The ceiling for JSON query performance is well above where any of these tools currently operate. simdjson, the C++ library by Geoff Langdale and Daniel Lemire, achieves 2 to 3 GB/s parsing throughput on modern x86 hardware using AVX2 SIMD instructions. Its On-Demand API goes further: it parses only the fields you access, making sparse field access nearly free from an allocation standpoint. The Rust port, simd-json, brings comparable throughput to the Rust ecosystem, and ByteDance’s sonic-rs adds zero-copy string slices on top of SIMD-accelerated parsing.

None of the tools benchmarked by Kepe use SIMD-accelerated parsing. jsonpath-rust and jql both rely on serde_json, which is a character-by-character parser with no SIMD paths. jsongrep appears to use serde_json as well based on its dependency graph. jq uses a handwritten C parser with no vectorization.

A tool combining jsongrep’s streaming and early-exit model with a simdjson On-Demand backend would operate at near-memory-bandwidth speeds for typical field extraction workloads.
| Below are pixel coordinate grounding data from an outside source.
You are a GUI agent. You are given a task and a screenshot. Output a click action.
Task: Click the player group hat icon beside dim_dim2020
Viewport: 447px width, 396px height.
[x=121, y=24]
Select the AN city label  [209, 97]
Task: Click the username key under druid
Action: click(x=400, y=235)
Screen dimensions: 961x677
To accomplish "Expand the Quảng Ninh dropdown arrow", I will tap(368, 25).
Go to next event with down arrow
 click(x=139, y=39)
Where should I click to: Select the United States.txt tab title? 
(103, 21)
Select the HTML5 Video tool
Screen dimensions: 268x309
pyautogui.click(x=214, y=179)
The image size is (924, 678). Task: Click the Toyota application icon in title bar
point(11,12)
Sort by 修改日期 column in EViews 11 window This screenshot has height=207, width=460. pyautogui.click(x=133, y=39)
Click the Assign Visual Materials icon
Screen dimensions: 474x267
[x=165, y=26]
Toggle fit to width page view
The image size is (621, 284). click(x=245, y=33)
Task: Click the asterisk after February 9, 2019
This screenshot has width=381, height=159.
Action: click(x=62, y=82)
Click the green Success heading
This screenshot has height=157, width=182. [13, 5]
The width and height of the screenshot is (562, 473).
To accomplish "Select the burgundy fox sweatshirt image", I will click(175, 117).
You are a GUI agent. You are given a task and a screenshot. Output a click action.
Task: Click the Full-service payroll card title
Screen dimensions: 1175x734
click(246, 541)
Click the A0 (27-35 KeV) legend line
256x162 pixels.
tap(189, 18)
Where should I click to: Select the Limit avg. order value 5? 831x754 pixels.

Nothing in the current CLI JSON tool ecosystem delivers that combination; projects like Apache DataFusion and Polars approach it from a different direction, oriented toward structured analytical queries over columnar data rather than ad-hoc shell scripting over NDJSON.

Data Models Determine Speed

The takeaway from this benchmark centers on data model choice. Language choice explains less than evaluation strategy: serde_json::Value carries many of the same allocation characteristics as jq’s jv, and a Rust tool that materializes the full document before querying hits similar limits at scale. The Rust tools beat jq because they eliminate the interpreter and refcounting overhead; they fall short of their own potential because they still build the full tree.

Tools that materialize the full document before querying allocate proportionally to input size. Tools that stream and evaluate incrementally can allocate proportionally to output size. For the most common JSON CLI workloads, that distinction is where the performance gap lives, and it is a gap that no amount of language-level optimization can close as long as the full-parse-then-query model stays in place.

jsongrep wins because it applies the right model to the problem. Whether the implementation holds up across all edge cases, including malformed input, deeply nested documents, and complex multi-field predicates, is a question of engineering quality rather than architecture. The architecture is sound, and the benchmark reflects it.